Travel Tip: If traveling to Florence without a detailed itinerary/plan, and without a smartphone and data plan, bring along a travel book which describes the history of the various sights, sculptures, or pieces of art you will come across on the streets. In most places we have travelled, there are usually useful signs with a lot of history and frequently even with English translations in front of major sights. The signage in the streets of Florence is nonexistent. Most of the time, we had no idea what we were looking at, and only after looking online afterwards did we get more understanding and appreciation for what we saw. Hence, us not knowing we only saw the replica of David until later!
We finally made our way across the crowds and laid our eyes on the famous bridge. "Ponte Vecchio is a Medieval stone closed-spandrel segmental arch bridge over the Arno River, in Florence, Italy, noted for still having shops built along it, as was once common. Butchers initially occupied the shops; the present tenants are jewelers, art dealers and souvenir sellers. The Ponte Vecchio's two neighbouring bridges are the Ponte Santa Trinita and the Ponte alle Grazie." Read more about the history of the bridge here.
This bridge and the atmosphere around it was our favorite part of Florence. It was extremely crowded, but there is something charming about seeing the bridge and walking across it that can't be quite described in words.
After Ponte Vecchio, we were all starving. Time for some Italian Pizza! We ended up at Ristorante Il Bargello. Pizza and Pasta are, perhaps not so surprisingly, very cheap in Italy, and of course they are delicious. Our waiter was extremely friendly and knew how to speak English quite well. He even chatted with the kids a little bit.

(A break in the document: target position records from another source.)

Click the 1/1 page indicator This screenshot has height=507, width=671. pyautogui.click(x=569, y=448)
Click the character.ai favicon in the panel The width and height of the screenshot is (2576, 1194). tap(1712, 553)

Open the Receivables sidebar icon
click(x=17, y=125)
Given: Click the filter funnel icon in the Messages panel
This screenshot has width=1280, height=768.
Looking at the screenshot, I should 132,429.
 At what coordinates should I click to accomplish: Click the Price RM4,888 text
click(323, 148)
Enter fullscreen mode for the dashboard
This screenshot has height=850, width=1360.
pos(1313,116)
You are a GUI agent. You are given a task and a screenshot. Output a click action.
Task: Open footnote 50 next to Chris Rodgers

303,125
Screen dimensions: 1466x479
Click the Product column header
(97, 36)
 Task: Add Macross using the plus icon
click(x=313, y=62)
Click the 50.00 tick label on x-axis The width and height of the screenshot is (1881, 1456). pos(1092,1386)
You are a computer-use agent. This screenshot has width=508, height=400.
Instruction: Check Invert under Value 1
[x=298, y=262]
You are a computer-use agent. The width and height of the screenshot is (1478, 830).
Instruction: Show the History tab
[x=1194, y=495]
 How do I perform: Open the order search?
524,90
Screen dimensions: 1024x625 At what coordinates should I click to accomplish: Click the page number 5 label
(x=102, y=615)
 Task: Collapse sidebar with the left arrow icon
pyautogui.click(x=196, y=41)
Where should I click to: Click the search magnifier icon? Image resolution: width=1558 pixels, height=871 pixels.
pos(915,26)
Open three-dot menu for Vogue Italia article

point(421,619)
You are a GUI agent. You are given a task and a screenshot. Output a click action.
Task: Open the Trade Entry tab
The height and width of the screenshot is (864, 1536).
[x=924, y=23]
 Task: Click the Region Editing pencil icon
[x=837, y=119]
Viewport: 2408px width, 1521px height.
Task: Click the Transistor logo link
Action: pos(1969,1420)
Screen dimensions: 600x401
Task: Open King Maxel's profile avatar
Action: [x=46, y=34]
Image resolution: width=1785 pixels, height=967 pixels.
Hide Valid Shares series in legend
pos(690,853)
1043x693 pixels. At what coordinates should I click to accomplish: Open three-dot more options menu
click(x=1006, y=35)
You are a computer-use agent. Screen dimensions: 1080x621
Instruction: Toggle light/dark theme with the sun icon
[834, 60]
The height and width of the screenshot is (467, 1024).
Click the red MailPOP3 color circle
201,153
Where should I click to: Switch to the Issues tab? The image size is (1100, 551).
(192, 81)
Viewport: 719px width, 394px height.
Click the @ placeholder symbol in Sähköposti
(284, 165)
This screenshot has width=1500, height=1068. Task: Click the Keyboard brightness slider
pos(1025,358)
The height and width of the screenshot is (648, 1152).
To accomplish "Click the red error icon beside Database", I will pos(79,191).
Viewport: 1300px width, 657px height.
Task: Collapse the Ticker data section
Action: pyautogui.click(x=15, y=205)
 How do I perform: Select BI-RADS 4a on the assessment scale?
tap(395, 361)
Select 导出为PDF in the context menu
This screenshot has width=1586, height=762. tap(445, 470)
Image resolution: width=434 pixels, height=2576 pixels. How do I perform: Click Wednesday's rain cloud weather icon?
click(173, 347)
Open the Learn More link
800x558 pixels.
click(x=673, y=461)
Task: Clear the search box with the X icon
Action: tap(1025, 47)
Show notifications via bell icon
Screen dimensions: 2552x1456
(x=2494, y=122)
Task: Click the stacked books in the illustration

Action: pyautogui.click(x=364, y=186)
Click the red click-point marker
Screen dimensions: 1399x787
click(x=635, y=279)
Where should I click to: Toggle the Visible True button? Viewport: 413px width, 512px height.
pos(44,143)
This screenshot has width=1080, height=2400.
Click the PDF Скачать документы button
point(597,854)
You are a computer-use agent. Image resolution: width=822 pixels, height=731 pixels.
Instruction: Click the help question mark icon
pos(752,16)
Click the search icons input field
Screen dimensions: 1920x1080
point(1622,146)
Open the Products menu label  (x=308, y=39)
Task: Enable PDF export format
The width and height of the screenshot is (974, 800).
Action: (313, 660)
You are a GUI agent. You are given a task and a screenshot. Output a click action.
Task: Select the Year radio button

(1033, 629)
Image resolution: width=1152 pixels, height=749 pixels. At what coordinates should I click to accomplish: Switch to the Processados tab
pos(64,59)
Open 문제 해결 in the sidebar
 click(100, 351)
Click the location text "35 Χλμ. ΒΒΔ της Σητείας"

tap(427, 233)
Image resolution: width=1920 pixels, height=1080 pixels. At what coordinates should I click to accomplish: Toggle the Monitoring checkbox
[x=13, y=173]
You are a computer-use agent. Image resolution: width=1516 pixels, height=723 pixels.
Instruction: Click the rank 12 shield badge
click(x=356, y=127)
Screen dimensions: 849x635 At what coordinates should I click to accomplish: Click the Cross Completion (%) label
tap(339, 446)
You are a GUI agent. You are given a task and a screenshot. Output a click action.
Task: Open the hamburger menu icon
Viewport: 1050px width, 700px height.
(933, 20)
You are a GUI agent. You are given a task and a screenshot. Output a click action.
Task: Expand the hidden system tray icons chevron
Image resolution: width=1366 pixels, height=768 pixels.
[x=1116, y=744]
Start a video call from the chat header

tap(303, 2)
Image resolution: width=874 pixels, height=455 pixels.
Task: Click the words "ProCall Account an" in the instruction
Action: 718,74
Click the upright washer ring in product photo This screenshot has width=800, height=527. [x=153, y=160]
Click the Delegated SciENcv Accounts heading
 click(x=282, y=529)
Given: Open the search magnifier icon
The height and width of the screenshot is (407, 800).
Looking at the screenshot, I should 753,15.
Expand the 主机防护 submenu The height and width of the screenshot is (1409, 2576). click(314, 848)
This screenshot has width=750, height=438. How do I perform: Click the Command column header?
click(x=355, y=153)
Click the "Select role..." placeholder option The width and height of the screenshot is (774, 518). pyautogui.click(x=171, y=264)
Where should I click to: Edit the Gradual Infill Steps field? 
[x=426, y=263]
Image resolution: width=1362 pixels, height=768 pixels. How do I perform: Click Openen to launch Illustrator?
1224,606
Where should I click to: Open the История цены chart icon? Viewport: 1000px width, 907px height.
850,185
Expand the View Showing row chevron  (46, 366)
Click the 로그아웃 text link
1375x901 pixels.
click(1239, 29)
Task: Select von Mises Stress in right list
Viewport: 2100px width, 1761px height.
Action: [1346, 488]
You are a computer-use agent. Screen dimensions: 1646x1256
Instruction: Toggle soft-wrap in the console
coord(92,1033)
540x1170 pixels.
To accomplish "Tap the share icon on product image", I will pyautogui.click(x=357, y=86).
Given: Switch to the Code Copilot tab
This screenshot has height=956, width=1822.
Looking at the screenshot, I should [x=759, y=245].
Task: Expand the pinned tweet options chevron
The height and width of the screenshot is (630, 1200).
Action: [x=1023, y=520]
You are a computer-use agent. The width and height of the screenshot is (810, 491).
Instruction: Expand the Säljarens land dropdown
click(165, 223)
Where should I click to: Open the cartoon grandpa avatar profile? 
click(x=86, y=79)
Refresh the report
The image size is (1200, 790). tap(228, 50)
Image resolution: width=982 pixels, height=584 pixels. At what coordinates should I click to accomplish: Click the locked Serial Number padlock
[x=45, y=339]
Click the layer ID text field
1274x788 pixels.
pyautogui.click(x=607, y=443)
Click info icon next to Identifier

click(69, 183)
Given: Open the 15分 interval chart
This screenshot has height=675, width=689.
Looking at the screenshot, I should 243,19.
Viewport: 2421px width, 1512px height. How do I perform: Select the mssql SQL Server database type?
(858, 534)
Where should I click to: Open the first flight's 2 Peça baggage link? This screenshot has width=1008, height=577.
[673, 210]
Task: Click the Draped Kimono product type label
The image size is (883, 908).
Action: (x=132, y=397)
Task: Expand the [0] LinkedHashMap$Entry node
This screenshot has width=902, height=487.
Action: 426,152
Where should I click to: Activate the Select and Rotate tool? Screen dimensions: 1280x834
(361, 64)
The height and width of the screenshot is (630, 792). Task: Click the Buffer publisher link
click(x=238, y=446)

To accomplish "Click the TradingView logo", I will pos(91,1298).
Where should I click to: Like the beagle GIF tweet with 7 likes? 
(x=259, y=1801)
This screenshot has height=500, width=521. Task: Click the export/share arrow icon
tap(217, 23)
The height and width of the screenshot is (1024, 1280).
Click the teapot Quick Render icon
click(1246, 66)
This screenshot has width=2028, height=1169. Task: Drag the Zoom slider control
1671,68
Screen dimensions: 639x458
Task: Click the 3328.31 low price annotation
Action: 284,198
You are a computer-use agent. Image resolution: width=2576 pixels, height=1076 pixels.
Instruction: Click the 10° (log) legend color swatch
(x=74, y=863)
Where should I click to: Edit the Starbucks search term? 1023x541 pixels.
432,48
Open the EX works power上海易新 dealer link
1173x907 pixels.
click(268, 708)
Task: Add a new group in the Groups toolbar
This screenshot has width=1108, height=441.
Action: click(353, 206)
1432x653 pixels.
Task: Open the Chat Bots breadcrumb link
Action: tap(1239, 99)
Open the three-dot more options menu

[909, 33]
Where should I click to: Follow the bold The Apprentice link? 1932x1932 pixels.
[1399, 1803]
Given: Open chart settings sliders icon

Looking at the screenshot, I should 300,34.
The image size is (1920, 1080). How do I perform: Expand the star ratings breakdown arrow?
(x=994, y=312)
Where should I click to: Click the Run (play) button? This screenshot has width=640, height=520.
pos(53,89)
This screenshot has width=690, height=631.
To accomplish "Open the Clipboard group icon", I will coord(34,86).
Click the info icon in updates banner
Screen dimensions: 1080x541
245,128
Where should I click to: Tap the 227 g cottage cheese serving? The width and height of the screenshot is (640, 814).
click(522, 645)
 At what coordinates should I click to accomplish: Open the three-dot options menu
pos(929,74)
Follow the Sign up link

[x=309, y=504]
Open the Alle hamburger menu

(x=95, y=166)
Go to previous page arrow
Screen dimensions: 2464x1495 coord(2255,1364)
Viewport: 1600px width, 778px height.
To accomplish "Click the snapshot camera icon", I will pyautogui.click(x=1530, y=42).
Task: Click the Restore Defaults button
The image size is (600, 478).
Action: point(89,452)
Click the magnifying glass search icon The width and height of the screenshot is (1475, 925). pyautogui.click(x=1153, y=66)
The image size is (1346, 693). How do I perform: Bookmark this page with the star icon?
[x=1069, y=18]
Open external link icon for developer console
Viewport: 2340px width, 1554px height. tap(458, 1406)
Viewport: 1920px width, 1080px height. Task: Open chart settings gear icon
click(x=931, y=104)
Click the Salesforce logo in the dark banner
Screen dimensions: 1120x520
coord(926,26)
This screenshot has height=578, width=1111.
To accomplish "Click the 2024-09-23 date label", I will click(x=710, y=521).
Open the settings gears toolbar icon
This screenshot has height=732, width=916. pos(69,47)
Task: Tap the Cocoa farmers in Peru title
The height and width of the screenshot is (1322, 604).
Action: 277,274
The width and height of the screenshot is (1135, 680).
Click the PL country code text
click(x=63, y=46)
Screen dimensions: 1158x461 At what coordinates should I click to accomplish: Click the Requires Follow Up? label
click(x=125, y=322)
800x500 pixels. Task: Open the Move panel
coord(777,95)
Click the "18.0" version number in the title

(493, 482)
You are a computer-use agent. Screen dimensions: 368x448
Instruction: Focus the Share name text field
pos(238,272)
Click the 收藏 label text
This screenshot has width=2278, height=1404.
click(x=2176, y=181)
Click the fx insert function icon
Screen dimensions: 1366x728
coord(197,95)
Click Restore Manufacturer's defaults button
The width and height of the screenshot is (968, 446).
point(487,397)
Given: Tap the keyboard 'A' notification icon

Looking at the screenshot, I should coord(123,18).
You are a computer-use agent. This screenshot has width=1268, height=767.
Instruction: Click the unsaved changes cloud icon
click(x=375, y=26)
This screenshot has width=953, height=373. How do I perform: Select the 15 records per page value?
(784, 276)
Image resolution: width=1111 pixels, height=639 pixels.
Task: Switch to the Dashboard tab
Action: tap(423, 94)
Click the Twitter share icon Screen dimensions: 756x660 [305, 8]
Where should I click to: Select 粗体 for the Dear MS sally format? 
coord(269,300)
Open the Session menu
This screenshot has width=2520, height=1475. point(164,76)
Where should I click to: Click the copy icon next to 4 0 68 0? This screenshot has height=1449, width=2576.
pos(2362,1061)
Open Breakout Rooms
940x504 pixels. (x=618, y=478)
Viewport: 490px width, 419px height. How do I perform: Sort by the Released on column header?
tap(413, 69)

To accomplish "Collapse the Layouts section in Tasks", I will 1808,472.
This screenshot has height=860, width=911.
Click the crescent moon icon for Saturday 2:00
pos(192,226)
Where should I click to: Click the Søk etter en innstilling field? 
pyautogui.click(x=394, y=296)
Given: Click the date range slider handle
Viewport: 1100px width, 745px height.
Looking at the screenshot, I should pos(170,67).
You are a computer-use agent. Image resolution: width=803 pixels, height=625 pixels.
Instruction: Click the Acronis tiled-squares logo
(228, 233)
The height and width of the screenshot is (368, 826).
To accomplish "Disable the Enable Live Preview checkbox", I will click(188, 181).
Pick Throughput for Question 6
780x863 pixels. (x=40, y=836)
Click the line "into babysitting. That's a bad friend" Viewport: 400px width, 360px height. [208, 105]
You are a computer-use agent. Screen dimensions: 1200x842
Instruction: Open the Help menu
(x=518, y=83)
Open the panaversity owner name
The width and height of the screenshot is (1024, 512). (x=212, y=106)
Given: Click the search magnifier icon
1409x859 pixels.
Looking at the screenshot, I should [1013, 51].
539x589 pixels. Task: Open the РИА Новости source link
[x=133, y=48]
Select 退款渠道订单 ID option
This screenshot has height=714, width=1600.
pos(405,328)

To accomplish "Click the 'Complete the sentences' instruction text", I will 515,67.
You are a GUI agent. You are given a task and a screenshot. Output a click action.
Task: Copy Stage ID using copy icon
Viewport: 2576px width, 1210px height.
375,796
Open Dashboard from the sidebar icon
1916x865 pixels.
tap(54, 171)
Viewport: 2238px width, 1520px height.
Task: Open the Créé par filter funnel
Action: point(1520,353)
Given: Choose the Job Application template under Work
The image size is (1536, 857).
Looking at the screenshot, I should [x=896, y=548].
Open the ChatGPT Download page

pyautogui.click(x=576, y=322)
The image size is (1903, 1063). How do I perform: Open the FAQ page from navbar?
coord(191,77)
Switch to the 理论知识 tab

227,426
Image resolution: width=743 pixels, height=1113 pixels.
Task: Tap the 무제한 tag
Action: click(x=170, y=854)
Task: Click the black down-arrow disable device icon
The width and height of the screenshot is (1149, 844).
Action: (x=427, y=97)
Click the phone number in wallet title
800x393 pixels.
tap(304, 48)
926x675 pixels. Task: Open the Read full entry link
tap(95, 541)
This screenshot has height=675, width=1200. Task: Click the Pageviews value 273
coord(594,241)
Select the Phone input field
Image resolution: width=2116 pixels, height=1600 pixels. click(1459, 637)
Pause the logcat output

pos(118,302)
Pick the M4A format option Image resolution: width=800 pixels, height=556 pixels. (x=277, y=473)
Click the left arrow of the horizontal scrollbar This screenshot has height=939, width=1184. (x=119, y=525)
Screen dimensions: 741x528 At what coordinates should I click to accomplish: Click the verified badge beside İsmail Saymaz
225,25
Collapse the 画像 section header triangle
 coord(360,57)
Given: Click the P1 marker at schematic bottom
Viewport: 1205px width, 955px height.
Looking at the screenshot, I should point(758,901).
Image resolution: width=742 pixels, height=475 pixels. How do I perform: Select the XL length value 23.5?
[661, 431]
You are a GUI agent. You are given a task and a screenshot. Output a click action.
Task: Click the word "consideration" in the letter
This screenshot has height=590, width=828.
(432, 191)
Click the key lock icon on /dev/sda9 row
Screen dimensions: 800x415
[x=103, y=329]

In the evening, we ventured out to the Boboli Gardens. This Garden is "home to a collection of sculptures dating from the 16th through the 18th centuries, with some Roman antiquities".
Travel Tip: The admission ticket to the Boboli Gardens is 10 Euros for adults. Children under 6 can enter the park for free. I would definitely recommend this park for anyone in Florence with kids. Even though it was a paid area, there still was not much signage, so don't expect to know what you're looking at.
We all had fun with the statues in the park. Read more about the various statues here.
Asides from the statues, one of the greatest things about this garden is that after you walk up the steep hill beyond the the Fountain of Oceanus, you get an incredible view of Florence from above.
Both kids were champs and walked up the hill by themselves. Honestly, even if they asked to be picked up, we would likely not have obliged, as it was hot and carrying extra body heat was really not advisable :)
At the top of the hill, we got to see the gorgeous panoramic view of Florence. There were lots of couples on a grassy area overlooking the city. We guessed they must want to be there for the sunset.
We explored the gardens a bit further, and I am so glad we did because we were able to find a different exit rather than having to backtrack our steps. This brought us back towards the river through a series of streets with a very old fashioned feel to them. We had a light dinner, followed by ginormous gelato!
To say we didn't have fun in Florence would be a lie. We had a lovely time, but we did not enjoy the city as much as we thought we would. I understand that the city has a very high artistic value, mainly in museums and churches, and had we come with older kids AND had pre-purchased/VIP tickets to get into the main attractions quickly we would likely have a different opinion. As it was, we were happy to have had the opportunity to visit Florence, but would not recommend it as a destination for traveling with younger kids.
We are really excited to head out to Venice tomorrow. I hope it lives up to our expectations.